▸ Task statement
Write out the deployable reflector claims word for word from "10. The deployable" to "reflector ( 53 ).".

10. The deployable reflector of claim 1 , wherein the additional elastic rods ( 88 ) are disposed between elastic mesh units and neighboring units.
11. The deployable reflector of claim 1 , wherein the reflector ( 53 ) is fastened in the units ( 43 ) of the upper concave mesh ( 40 ), wherein lower ends of the reflector ( 53 ) are fastened by the spatial shape gasket ( 51 ) and upper end of the reflector ( 53 ) are attached to the units ( 52 ) when the reflector ( 53 ) is tensioned or to the reflector fixing mesh ( 55 ) disposed under the reflector ( 53 ).
12. The deployable reflector of claim 11 , further comprising additional gaskets ( 83 ) configured to change a length between lower portions of the spatial shape gasket ( 51 ) and upper portions of the spatial shape gasket ( 51 ) and change a length of the spatial shape gasket ( 51 ) by changing a number of the additional gaskets ( 83 ).
13. The deployable reflector of claim 12 , further comprising screw sockets ( 85 ) arranged in the lower portions of the spatial shape gasket ( 51 ) and upper portions of the spatial shape gasket ( 51 ) in order to change the length between the lower portions of the spatial shape gasket ( 51 ) and upper portions of the spatial shape gasket ( 51 ), wherein an axis ( 87 ) having different direction thread is disposed between the screw sockets ( 85 ).
14. The deployable reflector of claim 1 , further comprising a telescopic limiter ( 100 ) attached for regulating a distance between the spatially oriented units ( 11 ) of the upper booms ( 28 ) and the lower booms ( 29 ) by a threaded adjusting rod ( 103 ) disposed on an inner tube ( 102 ), the telescopic limiter ( 100 ) being capable of regulating a length of the telescopic limiter ( 100 ) and of being fixed in a designed state after finishing a deployment of an antenna associated with the deployable reflector.

▸ Dataset extract
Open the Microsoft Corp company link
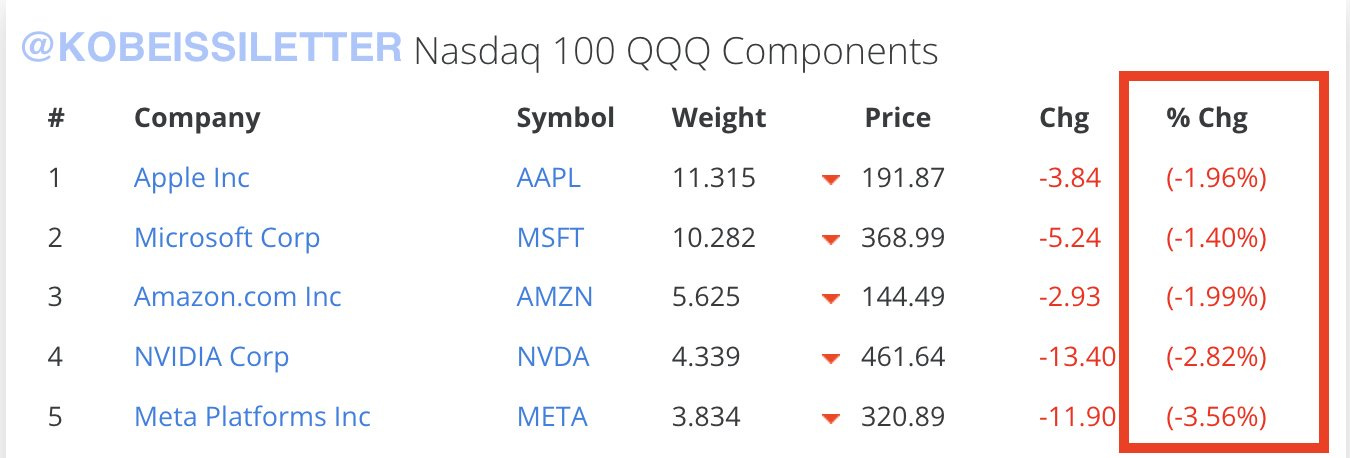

▸ Reply
10. The deployable reflector of claim 1 , wherein the additional elastic rods ( 88 ) are disposed between elastic mesh units and neighboring units.
11. The deployable reflector of claim 1 , wherein the reflector ( 53 ) is fastened in the units ( 43 ) of the upper concave mesh ( 40 ), wherein lower ends of the reflector ( 53 ) are fastened by the spatial shape gasket ( 51 ) and upper end of the reflector ( 53 ) are attached to the units ( 52 ) when the reflector ( 53 ) is tensioned or to the reflector fixing mesh ( 55 ) disposed under the reflector ( 53 ).